Segmentation fault, proc, eval, long string

bobh · November 30, 2006, 4:38pm

Hi,

I’m getting a ‘Segmentation fault’ in ruby 1.8.5 running on debian in
a Xen VPS. The same code running on OS X and a different version of
linux has no problems.

The process to get this is maybe a little strange.

read a large file into a string (1.3MB)
eval the string (the string is a single ruby proc definition that
when called will build an object structure in memory)
call the proc → Segmentation fault very soon after

The file was generated by the same program but it was running but on
a different machine, in this case the other linux box I mentioned above.

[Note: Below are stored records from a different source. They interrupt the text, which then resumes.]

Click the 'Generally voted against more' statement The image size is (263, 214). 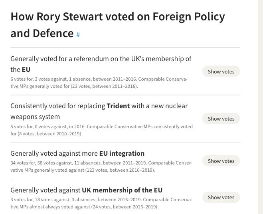click(77, 153)
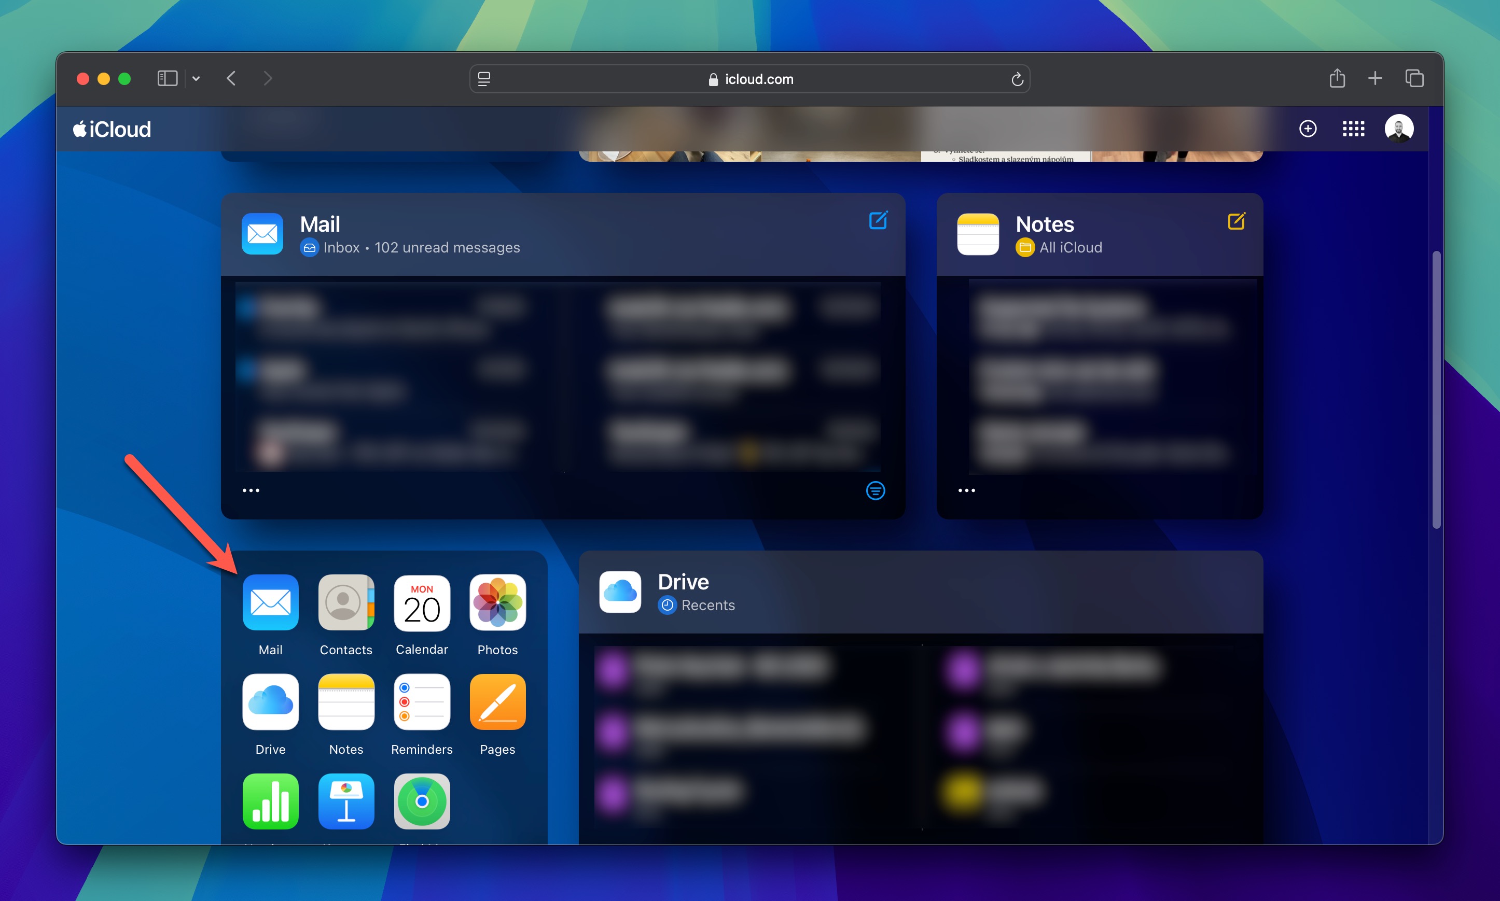Toggle the Mail thread view icon
Image resolution: width=1500 pixels, height=901 pixels.
(x=876, y=491)
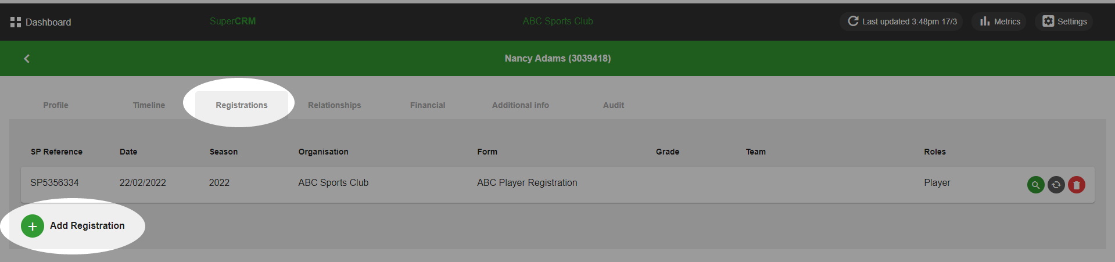Click the back chevron arrow

pyautogui.click(x=27, y=59)
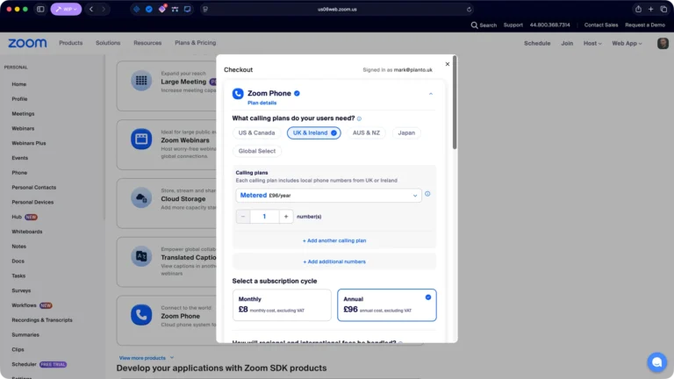
Task: Click the info icon beside calling plans question
Action: pyautogui.click(x=359, y=118)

Knowning full well that there can be all kinds of differences between
the linuxes, I’ll claim that the only interesting difference that I
can find is/was in the architectures reported by ruby --version: on
the machine that works reports i686-linux, the machine that doesn’t
reports i386-linux – so I rebuilt a version that was also i686 and,
of course, this made no difference. So all that means is that I can’t
find the truly interesting difference.

If I edit the file from where the string is read, and replace a bunch
of assignments of a particular type of object (the objects are still
created) (about 6000 of them) then the problem disappears. There’s
nothing special about the objects I got rid of, it was just easy to
use regular expressions to identify them and get rid of their
assignment.

If I try running ruby through gdb there is a SIGSEGV signal at eval.c:
2890 – which is the unknown_node method but I can’t get a more
complete stacktrace (until I figure out how to build ruby with the
debug information not stripped out). Manually poking around though,
method_call calls rb_call0 calls unknown_node so I’m betting on this.
And so? Well maybe the eval of the string produced an invalid proc
object? What’s the cause of this? Too long a string? too many objects
in the eval? too big a proc object? But why work on one linux box and
fail on the other?

I’m wondering if anyone has seen anything like this before or maybe
have any experience debugging this kind of thing? Any suggestions
very much appreciated.

Thanks,
Bob

Bob H. – blogs at <http://www.recursive.ca/
hutch/>
Recursive Design Inc. – http://www.recursive.ca/
Raconteur – http://www.raconteur.info/
xampl for Ruby – http://rubyforge.org/projects/xampl/

bobh · November 30, 2006, 6:10pm

On 11/30/06, Bob H. [email protected] wrote:

when called will build an object structure in memory)
3) call the proc → Segmentation fault very soon after

Hrm. This looks similar to the problem reported here:
http://blade.nagaokaut.ac.jp/cgi-bin/scat.rb/ruby/ruby-talk/80435

bobh · November 30, 2006, 6:52pm

A little more on this…

On 30-Nov-06, at 10:36 AM, Bob H. wrote:

that when called will build an object structure in memory)
machine that doesn’t reports i386-linux – so I rebuilt a version
If I try running ruby through gdb there is a SIGSEGV signal at
eval.c:2890 – which is the unknown_node method but I can’t get a
more complete stacktrace (until I figure out how to build ruby with
the debug information not stripped out). Manually poking around
though, method_call calls rb_call0 calls unknown_node so I’m
betting on this. And so? Well maybe the eval of the string produced
an invalid proc object? What’s the cause of this? Too long a
string? too many objects in the eval? too big a proc object? But
why work on one linux box and fail on the other?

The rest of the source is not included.